◆ **Given entries**:
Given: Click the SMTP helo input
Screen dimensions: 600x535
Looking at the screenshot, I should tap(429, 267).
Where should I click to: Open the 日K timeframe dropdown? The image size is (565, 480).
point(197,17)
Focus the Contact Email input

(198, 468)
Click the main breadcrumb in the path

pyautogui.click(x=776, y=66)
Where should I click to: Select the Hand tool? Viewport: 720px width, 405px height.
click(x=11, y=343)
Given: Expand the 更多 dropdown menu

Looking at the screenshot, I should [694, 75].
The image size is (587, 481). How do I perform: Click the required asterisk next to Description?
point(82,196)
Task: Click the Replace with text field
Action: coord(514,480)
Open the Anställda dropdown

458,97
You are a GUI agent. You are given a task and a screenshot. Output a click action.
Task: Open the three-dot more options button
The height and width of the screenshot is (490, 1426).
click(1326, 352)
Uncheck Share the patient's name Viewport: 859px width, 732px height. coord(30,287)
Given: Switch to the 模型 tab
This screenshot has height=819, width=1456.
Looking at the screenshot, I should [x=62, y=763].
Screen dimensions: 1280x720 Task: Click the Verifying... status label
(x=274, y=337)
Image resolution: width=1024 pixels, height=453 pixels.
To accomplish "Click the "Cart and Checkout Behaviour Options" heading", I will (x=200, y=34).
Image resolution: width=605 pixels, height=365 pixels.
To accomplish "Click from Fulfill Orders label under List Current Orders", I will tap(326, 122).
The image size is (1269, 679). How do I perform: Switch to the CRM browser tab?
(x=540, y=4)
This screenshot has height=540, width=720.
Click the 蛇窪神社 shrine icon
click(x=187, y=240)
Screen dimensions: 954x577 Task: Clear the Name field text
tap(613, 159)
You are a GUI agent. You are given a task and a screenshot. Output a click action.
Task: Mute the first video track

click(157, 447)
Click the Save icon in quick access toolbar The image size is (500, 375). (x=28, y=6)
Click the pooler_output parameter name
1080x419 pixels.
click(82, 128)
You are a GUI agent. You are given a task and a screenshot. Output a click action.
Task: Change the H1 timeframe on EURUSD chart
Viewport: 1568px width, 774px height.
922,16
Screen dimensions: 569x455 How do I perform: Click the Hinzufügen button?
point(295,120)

◆ **Task to complete**: A verbatim copy of every entry is required.

◆ **Problem solution**:
Given: Click the SMTP helo input
Screen dimensions: 600x535
Looking at the screenshot, I should tap(429, 267).
Where should I click to: Open the 日K timeframe dropdown? The image size is (565, 480).
point(197,17)
Focus the Contact Email input

(198, 468)
Click the main breadcrumb in the path

pyautogui.click(x=776, y=66)
Where should I click to: Select the Hand tool? Viewport: 720px width, 405px height.
click(x=11, y=343)
Given: Expand the 更多 dropdown menu

Looking at the screenshot, I should [694, 75].
The image size is (587, 481). How do I perform: Click the required asterisk next to Description?
point(82,196)
Task: Click the Replace with text field
Action: coord(514,480)
Open the Anställda dropdown

458,97
You are a GUI agent. You are given a task and a screenshot. Output a click action.
Task: Open the three-dot more options button
The height and width of the screenshot is (490, 1426).
click(1326, 352)
Uncheck Share the patient's name Viewport: 859px width, 732px height. coord(30,287)
Given: Switch to the 模型 tab
This screenshot has height=819, width=1456.
Looking at the screenshot, I should [x=62, y=763].
Screen dimensions: 1280x720 Task: Click the Verifying... status label
(x=274, y=337)
Image resolution: width=1024 pixels, height=453 pixels.
To accomplish "Click the "Cart and Checkout Behaviour Options" heading", I will (x=200, y=34).
Image resolution: width=605 pixels, height=365 pixels.
To accomplish "Click from Fulfill Orders label under List Current Orders", I will tap(326, 122).
The image size is (1269, 679). How do I perform: Switch to the CRM browser tab?
(x=540, y=4)
This screenshot has height=540, width=720.
Click the 蛇窪神社 shrine icon
click(x=187, y=240)
Screen dimensions: 954x577 Task: Clear the Name field text
tap(613, 159)
You are a GUI agent. You are given a task and a screenshot. Output a click action.
Task: Mute the first video track

click(157, 447)
Click the Save icon in quick access toolbar The image size is (500, 375). (x=28, y=6)
Click the pooler_output parameter name
1080x419 pixels.
click(82, 128)
You are a GUI agent. You are given a task and a screenshot. Output a click action.
Task: Change the H1 timeframe on EURUSD chart
Viewport: 1568px width, 774px height.
922,16
Screen dimensions: 569x455 How do I perform: Click the Hinzufügen button?
point(295,120)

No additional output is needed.